**EXERCISE INSTRUCTIONS:** Pull out every line in the rows below that contains the word "highlighted", matching case exactly.

────────────────────────────────────────

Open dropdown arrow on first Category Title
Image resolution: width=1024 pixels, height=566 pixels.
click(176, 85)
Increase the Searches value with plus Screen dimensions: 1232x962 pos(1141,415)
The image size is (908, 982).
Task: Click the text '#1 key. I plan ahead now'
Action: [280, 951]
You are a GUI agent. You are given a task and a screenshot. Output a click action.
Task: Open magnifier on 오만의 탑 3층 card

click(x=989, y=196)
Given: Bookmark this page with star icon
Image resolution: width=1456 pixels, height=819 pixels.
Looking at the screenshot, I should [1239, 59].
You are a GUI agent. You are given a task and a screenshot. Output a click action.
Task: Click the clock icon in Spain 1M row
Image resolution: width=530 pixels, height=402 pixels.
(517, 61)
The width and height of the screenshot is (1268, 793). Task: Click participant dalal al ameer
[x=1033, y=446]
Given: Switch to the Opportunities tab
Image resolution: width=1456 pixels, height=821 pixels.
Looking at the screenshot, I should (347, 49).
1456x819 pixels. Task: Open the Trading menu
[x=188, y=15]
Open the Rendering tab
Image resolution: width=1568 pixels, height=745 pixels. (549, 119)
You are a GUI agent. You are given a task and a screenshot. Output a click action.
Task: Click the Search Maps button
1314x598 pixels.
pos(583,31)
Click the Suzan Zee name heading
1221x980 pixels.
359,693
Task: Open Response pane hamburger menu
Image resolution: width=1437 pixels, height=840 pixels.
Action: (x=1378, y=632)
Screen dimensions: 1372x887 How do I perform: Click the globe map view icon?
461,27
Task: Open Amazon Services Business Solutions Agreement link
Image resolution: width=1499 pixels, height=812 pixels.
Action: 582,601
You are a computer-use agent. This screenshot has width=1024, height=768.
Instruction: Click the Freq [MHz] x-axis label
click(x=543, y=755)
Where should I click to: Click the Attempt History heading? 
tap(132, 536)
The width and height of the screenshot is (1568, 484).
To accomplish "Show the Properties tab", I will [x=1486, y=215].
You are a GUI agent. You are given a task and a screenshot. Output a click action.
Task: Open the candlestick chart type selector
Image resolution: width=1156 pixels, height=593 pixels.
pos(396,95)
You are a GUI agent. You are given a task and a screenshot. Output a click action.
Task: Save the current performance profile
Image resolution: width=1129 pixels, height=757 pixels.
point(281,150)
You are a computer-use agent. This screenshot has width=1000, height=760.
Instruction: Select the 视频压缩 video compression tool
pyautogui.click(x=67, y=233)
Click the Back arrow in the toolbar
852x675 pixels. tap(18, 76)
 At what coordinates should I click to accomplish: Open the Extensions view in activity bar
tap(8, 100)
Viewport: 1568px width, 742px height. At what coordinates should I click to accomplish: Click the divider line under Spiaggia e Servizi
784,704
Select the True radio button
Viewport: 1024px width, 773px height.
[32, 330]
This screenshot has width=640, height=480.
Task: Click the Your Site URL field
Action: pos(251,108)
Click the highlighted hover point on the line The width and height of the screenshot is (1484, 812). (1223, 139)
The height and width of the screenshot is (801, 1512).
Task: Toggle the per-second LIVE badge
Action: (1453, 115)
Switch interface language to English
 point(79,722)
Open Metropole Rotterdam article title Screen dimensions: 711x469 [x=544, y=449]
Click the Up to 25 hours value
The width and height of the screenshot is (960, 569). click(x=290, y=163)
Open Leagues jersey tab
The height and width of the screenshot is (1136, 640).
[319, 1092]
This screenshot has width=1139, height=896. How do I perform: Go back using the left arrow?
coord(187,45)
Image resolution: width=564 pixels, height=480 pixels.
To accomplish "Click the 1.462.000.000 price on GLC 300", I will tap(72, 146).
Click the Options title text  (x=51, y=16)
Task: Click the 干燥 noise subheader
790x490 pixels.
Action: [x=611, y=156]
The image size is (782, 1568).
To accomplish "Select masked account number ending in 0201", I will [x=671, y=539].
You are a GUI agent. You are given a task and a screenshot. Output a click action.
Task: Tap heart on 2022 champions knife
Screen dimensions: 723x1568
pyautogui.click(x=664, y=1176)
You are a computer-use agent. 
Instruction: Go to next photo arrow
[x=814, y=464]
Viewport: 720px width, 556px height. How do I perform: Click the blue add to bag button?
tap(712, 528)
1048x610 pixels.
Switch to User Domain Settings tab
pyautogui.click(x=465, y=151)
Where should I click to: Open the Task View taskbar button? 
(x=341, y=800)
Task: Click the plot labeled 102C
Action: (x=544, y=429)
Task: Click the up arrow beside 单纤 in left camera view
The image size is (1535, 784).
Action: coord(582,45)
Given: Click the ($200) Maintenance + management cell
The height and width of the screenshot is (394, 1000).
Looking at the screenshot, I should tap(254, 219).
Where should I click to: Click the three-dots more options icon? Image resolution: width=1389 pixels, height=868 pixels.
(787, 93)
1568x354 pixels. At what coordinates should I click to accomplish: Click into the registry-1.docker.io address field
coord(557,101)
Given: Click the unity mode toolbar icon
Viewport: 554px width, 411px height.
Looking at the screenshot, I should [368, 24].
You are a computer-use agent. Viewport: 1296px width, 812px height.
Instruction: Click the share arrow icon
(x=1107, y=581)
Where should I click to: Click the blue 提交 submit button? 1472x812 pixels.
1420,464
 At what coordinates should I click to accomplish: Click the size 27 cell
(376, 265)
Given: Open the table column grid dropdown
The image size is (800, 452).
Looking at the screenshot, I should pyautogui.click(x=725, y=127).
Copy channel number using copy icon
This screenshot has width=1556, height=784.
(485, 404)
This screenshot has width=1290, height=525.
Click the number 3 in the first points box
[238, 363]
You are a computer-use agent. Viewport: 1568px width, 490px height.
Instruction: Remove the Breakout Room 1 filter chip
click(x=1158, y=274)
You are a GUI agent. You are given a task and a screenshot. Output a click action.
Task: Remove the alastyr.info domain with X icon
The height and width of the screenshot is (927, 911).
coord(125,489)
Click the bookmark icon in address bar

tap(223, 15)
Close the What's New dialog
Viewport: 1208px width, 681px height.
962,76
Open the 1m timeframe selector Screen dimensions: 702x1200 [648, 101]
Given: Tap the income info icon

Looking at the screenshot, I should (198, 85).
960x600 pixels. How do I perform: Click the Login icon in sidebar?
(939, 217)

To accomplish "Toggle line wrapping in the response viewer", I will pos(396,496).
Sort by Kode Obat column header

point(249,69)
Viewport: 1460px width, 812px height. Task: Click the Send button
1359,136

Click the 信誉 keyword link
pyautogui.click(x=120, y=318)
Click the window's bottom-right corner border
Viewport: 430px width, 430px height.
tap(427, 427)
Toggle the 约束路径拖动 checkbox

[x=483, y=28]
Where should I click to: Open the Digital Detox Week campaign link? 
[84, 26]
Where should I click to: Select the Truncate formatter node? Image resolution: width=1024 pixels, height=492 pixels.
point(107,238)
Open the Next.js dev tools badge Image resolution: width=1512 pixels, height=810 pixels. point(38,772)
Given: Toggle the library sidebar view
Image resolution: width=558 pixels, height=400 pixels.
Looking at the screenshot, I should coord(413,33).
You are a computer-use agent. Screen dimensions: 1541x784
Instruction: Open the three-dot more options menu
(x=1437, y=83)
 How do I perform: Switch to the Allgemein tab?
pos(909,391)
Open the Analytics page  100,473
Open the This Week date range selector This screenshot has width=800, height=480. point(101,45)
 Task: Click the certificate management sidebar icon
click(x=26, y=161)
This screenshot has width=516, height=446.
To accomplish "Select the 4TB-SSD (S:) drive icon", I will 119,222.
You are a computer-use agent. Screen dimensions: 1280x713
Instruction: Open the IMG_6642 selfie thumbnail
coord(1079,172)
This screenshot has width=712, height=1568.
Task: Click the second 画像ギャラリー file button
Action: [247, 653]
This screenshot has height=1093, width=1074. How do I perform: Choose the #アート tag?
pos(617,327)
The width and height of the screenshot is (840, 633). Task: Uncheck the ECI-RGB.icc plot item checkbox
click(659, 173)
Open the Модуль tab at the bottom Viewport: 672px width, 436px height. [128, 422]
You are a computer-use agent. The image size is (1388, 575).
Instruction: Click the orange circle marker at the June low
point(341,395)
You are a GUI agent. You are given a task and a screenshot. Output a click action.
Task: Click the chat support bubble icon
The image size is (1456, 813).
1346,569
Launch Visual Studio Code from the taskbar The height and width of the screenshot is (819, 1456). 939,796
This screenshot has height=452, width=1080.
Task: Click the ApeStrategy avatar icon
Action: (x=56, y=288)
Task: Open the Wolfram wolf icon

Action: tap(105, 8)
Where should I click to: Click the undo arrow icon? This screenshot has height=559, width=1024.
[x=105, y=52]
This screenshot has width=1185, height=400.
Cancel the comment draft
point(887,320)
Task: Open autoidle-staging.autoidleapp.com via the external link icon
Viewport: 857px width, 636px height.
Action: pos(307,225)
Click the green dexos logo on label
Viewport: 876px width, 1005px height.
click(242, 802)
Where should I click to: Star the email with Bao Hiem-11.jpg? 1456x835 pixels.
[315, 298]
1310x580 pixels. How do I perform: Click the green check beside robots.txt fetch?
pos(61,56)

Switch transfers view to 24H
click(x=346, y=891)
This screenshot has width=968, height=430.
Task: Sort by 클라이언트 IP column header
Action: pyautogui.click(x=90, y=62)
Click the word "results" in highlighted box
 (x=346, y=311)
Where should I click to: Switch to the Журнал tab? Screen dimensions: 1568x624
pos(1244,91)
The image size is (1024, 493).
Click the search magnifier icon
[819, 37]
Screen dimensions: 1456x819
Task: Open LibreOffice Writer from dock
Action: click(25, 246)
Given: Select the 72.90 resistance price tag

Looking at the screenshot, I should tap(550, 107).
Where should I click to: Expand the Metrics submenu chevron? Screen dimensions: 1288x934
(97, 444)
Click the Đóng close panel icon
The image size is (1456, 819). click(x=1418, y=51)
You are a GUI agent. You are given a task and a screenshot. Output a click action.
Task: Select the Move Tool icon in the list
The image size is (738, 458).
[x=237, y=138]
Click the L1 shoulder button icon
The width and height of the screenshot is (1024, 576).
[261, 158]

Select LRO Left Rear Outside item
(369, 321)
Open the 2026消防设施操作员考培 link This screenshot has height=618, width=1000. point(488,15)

────────────────────────────────────────

**FULL ANSWER:**
Click the highlighted hover point on the line The width and height of the screenshot is (1484, 812). (1223, 139)
Click the word "results" in highlighted box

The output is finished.